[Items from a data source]

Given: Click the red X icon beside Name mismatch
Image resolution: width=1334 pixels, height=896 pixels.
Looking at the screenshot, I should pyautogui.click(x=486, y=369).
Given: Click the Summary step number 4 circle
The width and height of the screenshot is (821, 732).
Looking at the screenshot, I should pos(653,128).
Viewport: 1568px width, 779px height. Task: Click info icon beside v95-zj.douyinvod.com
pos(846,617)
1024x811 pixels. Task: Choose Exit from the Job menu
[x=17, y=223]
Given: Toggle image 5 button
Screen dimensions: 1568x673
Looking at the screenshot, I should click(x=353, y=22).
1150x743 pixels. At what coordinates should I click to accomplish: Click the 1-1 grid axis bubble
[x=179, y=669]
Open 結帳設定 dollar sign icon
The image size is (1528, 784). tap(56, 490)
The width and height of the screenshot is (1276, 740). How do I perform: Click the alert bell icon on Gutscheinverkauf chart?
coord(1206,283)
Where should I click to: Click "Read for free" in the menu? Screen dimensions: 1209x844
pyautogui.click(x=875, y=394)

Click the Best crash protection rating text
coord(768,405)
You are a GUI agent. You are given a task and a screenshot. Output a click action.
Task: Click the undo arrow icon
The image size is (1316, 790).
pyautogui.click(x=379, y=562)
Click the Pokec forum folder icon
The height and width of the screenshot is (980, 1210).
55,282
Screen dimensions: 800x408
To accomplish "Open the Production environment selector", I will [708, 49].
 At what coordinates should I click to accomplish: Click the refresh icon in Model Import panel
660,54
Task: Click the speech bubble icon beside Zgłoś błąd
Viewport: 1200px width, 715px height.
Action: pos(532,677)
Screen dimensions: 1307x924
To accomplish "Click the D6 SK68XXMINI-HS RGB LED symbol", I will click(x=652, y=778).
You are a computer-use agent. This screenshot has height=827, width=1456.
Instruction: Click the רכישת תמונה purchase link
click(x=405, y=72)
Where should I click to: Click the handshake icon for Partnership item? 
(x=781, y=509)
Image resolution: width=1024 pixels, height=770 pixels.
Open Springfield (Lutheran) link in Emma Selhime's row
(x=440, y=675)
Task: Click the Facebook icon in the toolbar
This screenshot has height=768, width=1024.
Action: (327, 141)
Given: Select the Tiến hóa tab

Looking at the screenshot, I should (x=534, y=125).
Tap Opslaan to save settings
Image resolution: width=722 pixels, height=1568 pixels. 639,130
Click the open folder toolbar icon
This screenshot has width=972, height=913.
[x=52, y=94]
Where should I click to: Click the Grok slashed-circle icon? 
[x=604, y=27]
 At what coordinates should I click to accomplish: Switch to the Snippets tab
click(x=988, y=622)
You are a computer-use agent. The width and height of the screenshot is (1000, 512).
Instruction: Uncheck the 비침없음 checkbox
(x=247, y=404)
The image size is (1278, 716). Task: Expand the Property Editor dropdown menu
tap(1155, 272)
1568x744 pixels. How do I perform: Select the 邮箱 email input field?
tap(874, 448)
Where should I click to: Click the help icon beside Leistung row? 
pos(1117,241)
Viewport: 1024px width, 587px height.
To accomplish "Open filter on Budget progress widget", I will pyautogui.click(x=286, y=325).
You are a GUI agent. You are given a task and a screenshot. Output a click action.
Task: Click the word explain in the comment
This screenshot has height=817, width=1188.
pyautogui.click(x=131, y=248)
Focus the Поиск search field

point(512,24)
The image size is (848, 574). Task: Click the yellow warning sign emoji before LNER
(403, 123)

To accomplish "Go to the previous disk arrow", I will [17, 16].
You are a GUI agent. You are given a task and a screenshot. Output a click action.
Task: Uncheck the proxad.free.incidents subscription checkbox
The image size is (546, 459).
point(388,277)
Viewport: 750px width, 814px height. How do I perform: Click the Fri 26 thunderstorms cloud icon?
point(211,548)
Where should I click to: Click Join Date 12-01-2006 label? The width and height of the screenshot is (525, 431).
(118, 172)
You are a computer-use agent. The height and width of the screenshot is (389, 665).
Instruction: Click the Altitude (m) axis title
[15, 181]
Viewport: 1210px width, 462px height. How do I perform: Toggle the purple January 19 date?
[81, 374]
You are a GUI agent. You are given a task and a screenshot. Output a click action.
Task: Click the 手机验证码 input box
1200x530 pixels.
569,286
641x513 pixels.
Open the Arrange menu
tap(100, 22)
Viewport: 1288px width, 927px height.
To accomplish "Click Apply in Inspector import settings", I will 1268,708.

**Problem to work on**
Rewrite the part of the records that opens with the line containing "Viewport: 750px width, 814px" and runs through the end of the records, putting "Command" in place of "Instruction" and leaving everything else unchanged.

**Exercise response**
Viewport: 750px width, 814px height. How do I perform: Click the Fri 26 thunderstorms cloud icon?
point(211,548)
Where should I click to: Click Join Date 12-01-2006 label? The width and height of the screenshot is (525, 431).
(118, 172)
You are a computer-use agent. The height and width of the screenshot is (389, 665).
Command: Click the Altitude (m) axis title
[15, 181]
Viewport: 1210px width, 462px height. How do I perform: Toggle the purple January 19 date?
[81, 374]
You are a GUI agent. You are given a task and a screenshot. Output a click action.
Task: Click the 手机验证码 input box
1200x530 pixels.
569,286
641x513 pixels.
Open the Arrange menu
tap(100, 22)
Viewport: 1288px width, 927px height.
To accomplish "Click Apply in Inspector import settings", I will 1268,708.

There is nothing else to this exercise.